══ GIVEN ENTRIES

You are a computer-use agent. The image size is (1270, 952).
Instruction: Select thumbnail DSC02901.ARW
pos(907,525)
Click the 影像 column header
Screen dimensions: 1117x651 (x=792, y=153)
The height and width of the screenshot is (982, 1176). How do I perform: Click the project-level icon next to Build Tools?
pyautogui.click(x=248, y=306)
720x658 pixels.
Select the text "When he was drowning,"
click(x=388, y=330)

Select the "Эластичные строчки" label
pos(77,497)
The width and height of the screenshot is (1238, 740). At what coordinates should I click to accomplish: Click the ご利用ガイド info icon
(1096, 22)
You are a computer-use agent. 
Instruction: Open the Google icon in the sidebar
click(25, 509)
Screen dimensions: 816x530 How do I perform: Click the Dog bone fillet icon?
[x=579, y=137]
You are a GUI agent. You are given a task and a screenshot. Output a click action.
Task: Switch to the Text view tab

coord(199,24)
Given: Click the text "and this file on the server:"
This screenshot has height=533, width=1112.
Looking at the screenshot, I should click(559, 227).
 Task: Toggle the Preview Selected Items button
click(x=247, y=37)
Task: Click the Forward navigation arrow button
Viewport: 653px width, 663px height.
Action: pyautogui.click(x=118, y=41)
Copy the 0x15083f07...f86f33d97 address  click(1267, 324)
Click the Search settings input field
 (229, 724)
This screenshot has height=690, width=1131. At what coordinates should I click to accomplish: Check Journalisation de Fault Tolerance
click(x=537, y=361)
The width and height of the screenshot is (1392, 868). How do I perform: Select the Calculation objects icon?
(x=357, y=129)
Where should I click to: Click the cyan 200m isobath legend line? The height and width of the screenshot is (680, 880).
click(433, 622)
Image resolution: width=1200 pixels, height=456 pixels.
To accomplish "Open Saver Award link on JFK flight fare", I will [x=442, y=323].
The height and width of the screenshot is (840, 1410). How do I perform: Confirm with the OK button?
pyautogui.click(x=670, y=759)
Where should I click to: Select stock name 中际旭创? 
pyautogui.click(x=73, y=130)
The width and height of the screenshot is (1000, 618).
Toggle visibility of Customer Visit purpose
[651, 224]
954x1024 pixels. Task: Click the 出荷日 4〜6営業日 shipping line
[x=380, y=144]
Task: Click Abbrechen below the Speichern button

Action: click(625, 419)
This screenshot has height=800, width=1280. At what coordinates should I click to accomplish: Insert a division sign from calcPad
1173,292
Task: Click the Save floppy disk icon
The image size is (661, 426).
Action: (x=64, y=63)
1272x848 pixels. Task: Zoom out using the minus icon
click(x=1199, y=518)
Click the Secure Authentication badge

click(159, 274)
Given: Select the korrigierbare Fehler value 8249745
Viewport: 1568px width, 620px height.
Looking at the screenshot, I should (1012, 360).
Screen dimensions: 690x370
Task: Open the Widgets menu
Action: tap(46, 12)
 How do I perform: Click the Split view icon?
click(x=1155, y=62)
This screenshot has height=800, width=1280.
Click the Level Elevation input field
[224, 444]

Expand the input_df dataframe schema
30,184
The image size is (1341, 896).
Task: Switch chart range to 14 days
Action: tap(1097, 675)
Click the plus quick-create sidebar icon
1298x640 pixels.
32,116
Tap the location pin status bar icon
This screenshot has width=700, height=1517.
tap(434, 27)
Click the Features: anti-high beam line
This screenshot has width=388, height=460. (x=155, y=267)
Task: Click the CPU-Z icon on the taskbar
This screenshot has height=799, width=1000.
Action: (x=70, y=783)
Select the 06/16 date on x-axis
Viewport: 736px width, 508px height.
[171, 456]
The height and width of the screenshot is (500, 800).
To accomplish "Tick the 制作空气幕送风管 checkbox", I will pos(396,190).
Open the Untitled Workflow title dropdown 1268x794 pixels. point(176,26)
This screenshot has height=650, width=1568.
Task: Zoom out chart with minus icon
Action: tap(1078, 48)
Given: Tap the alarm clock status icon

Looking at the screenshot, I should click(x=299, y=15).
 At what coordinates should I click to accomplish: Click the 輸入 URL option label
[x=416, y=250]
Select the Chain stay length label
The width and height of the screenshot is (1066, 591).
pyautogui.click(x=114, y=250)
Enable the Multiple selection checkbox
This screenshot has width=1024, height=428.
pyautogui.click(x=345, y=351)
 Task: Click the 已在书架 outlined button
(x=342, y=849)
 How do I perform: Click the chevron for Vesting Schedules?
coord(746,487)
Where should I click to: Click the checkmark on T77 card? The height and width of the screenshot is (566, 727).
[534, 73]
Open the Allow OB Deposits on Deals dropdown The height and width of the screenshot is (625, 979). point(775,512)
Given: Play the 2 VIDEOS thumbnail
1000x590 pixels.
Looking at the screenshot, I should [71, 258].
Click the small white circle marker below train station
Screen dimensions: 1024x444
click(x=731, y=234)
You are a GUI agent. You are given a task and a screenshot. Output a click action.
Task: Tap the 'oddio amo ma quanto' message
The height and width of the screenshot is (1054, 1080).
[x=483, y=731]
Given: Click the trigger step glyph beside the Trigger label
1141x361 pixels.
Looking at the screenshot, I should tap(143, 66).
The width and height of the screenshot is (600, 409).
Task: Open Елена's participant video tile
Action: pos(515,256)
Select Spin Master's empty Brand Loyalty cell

════

◆ **TASK OBJECTIVE**
Copy out every line from the data above that has "computer" in it.

◆ **EXPECTED ANSWER**
You are a computer-use agent. The image size is (1270, 952).
You are a computer-use agent. 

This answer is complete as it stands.